— Source material —
_ _ _ _ _ _ _

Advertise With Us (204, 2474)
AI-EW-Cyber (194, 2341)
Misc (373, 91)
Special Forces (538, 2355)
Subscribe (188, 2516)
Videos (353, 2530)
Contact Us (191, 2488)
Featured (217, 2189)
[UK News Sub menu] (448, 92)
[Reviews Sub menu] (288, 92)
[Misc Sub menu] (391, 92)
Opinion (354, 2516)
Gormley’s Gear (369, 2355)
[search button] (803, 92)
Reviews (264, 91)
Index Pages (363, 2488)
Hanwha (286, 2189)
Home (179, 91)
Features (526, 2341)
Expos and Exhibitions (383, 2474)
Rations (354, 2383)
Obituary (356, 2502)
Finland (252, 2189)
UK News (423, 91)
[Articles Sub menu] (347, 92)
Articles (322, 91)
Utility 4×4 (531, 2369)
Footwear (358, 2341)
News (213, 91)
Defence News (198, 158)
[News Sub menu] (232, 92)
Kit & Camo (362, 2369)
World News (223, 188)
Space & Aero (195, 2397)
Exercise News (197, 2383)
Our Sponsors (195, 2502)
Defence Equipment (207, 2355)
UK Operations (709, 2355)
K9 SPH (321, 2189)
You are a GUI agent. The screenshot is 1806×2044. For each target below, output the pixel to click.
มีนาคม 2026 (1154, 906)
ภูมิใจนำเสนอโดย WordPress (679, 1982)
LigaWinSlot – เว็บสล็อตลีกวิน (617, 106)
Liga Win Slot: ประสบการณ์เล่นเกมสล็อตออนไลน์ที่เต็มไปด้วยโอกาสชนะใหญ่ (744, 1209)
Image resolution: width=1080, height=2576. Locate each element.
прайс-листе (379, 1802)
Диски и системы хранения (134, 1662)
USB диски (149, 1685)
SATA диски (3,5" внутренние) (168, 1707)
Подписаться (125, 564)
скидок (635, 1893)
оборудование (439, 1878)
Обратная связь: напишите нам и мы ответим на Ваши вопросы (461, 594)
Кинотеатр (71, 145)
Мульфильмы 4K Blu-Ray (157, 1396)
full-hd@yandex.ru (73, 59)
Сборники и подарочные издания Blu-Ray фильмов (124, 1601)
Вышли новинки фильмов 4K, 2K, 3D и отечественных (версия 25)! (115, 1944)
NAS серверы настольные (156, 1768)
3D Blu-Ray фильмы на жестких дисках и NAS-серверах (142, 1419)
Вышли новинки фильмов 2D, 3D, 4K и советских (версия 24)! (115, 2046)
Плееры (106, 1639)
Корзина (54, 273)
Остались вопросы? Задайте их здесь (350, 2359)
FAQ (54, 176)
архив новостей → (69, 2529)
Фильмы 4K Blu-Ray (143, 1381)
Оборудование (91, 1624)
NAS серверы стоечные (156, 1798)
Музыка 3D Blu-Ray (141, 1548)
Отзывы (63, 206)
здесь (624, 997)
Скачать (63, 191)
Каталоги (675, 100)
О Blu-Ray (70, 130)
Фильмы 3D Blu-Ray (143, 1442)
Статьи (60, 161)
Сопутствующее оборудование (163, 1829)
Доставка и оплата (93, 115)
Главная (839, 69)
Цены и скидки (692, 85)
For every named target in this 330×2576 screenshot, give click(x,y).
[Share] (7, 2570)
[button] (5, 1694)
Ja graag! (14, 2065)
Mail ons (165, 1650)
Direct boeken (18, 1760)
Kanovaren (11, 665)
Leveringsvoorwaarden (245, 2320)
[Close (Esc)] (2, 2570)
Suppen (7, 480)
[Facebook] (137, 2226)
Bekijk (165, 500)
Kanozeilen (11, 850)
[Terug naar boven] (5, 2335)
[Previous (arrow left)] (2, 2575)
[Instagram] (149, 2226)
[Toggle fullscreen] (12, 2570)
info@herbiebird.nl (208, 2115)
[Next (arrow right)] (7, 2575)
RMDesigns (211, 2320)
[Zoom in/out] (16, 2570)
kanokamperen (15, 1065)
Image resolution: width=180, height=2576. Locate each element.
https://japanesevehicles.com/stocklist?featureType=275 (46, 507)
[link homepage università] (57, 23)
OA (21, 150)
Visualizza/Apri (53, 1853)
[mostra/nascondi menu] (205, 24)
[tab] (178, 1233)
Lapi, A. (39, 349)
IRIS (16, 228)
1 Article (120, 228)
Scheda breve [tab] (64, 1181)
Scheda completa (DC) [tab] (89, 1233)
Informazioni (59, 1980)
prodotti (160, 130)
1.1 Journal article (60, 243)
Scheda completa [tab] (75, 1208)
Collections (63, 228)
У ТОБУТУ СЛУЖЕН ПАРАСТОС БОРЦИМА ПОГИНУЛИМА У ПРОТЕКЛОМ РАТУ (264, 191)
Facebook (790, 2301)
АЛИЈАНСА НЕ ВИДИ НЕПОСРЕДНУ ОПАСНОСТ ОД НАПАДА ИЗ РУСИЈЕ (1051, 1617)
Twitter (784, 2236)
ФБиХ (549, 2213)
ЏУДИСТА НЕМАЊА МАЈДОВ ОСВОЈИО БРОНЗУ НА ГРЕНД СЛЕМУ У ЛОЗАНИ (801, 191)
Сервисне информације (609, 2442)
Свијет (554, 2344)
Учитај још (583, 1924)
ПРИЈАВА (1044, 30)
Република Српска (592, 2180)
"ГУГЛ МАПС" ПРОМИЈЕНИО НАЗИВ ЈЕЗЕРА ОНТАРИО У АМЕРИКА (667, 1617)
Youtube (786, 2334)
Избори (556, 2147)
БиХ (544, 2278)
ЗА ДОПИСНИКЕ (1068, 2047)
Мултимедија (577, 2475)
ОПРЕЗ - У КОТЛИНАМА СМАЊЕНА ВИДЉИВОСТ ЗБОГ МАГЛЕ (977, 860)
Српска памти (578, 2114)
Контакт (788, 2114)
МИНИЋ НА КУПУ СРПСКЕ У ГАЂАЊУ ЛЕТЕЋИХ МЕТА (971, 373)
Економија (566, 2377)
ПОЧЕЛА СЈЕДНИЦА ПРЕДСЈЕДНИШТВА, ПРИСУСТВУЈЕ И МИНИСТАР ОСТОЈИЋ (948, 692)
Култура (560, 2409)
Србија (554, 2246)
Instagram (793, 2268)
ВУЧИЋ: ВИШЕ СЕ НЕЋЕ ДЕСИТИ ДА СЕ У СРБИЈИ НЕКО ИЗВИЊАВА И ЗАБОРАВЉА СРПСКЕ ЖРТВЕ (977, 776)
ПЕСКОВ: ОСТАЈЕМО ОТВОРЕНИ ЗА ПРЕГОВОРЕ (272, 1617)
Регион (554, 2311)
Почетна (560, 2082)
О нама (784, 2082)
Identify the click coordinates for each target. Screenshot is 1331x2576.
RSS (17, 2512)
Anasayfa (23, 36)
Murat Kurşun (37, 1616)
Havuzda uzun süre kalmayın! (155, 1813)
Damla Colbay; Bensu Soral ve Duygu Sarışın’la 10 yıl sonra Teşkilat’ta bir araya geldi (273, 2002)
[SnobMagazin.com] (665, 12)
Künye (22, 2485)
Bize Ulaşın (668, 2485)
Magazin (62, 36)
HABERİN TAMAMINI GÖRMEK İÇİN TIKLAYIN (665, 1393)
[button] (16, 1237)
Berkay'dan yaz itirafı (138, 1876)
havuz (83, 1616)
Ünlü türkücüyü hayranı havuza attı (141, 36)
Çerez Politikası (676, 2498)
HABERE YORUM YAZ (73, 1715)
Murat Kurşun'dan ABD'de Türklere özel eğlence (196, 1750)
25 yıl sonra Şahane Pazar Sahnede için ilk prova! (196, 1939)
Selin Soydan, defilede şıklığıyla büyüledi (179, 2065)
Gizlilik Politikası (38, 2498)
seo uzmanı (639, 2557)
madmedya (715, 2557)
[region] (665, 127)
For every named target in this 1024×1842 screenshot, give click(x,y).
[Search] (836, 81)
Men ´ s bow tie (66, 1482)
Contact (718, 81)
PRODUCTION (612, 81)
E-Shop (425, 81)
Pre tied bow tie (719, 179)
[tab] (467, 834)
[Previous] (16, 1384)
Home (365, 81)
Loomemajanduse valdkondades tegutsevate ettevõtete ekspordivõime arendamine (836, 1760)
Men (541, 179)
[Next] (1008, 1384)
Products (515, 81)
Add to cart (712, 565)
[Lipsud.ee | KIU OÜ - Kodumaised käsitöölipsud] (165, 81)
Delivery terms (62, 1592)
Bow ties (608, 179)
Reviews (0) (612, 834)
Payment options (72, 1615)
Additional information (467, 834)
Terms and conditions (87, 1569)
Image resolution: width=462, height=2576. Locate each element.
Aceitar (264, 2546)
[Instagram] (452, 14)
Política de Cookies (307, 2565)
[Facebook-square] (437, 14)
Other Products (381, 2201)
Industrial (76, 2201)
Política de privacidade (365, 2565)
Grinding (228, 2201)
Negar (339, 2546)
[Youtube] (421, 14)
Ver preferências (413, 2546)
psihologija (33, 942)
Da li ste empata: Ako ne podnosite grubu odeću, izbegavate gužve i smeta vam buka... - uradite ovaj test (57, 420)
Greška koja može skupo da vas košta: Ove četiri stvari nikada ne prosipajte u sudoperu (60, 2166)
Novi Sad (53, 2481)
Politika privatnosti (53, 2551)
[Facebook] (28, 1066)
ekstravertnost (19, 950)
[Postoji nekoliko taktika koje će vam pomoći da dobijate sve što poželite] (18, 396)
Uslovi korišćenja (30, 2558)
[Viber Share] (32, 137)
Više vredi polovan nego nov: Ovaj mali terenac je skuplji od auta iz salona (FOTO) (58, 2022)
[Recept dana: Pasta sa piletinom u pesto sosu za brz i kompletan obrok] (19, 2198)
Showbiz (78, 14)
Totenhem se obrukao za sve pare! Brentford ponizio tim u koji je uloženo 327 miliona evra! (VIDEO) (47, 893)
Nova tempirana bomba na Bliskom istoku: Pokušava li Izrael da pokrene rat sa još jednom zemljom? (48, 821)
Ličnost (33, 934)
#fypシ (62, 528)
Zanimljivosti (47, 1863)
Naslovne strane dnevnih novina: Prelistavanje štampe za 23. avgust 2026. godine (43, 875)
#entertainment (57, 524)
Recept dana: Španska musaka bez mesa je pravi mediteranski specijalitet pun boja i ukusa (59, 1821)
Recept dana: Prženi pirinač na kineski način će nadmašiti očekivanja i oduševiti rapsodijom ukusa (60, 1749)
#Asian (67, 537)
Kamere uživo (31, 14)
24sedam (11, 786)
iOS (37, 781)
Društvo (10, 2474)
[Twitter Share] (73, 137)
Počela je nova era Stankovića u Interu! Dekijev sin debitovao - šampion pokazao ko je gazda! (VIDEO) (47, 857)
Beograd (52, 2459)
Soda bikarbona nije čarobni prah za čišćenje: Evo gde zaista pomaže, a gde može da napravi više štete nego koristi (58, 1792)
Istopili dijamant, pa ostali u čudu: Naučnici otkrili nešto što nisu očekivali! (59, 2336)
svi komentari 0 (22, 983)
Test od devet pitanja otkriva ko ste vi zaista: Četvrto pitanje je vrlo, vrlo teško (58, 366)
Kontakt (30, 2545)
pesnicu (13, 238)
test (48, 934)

_ _ _ _ _ _ _

— Your instructions —
The response must hold only the lines above from the line with "Murat Kurşun'dan ABD'de" through the line with "ekstravertnost (19, 950)", each copied exactly, both ends kept.

— Written reply —
Murat Kurşun'dan ABD'de Türklere özel eğlence (196, 1750)
25 yıl sonra Şahane Pazar Sahnede için ilk prova! (196, 1939)
Selin Soydan, defilede şıklığıyla büyüledi (179, 2065)
Gizlilik Politikası (38, 2498)
seo uzmanı (639, 2557)
madmedya (715, 2557)
[region] (665, 127)
For every named target in this 1024×1842 screenshot, give click(x,y).
[Search] (836, 81)
Men ´ s bow tie (66, 1482)
Contact (718, 81)
PRODUCTION (612, 81)
E-Shop (425, 81)
Pre tied bow tie (719, 179)
[tab] (467, 834)
[Previous] (16, 1384)
Home (365, 81)
Loomemajanduse valdkondades tegutsevate ettevõtete ekspordivõime arendamine (836, 1760)
Men (541, 179)
[Next] (1008, 1384)
Products (515, 81)
Add to cart (712, 565)
[Lipsud.ee | KIU OÜ - Kodumaised käsitöölipsud] (165, 81)
Delivery terms (62, 1592)
Bow ties (608, 179)
Reviews (0) (612, 834)
Payment options (72, 1615)
Additional information (467, 834)
Terms and conditions (87, 1569)
Image resolution: width=462, height=2576. Locate each element.
Aceitar (264, 2546)
[Instagram] (452, 14)
Política de Cookies (307, 2565)
[Facebook-square] (437, 14)
Other Products (381, 2201)
Industrial (76, 2201)
Política de privacidade (365, 2565)
Grinding (228, 2201)
Negar (339, 2546)
[Youtube] (421, 14)
Ver preferências (413, 2546)
psihologija (33, 942)
Da li ste empata: Ako ne podnosite grubu odeću, izbegavate gužve i smeta vam buka... - uradite ovaj test (57, 420)
Greška koja može skupo da vas košta: Ove četiri stvari nikada ne prosipajte u sudoperu (60, 2166)
Novi Sad (53, 2481)
Politika privatnosti (53, 2551)
[Facebook] (28, 1066)
ekstravertnost (19, 950)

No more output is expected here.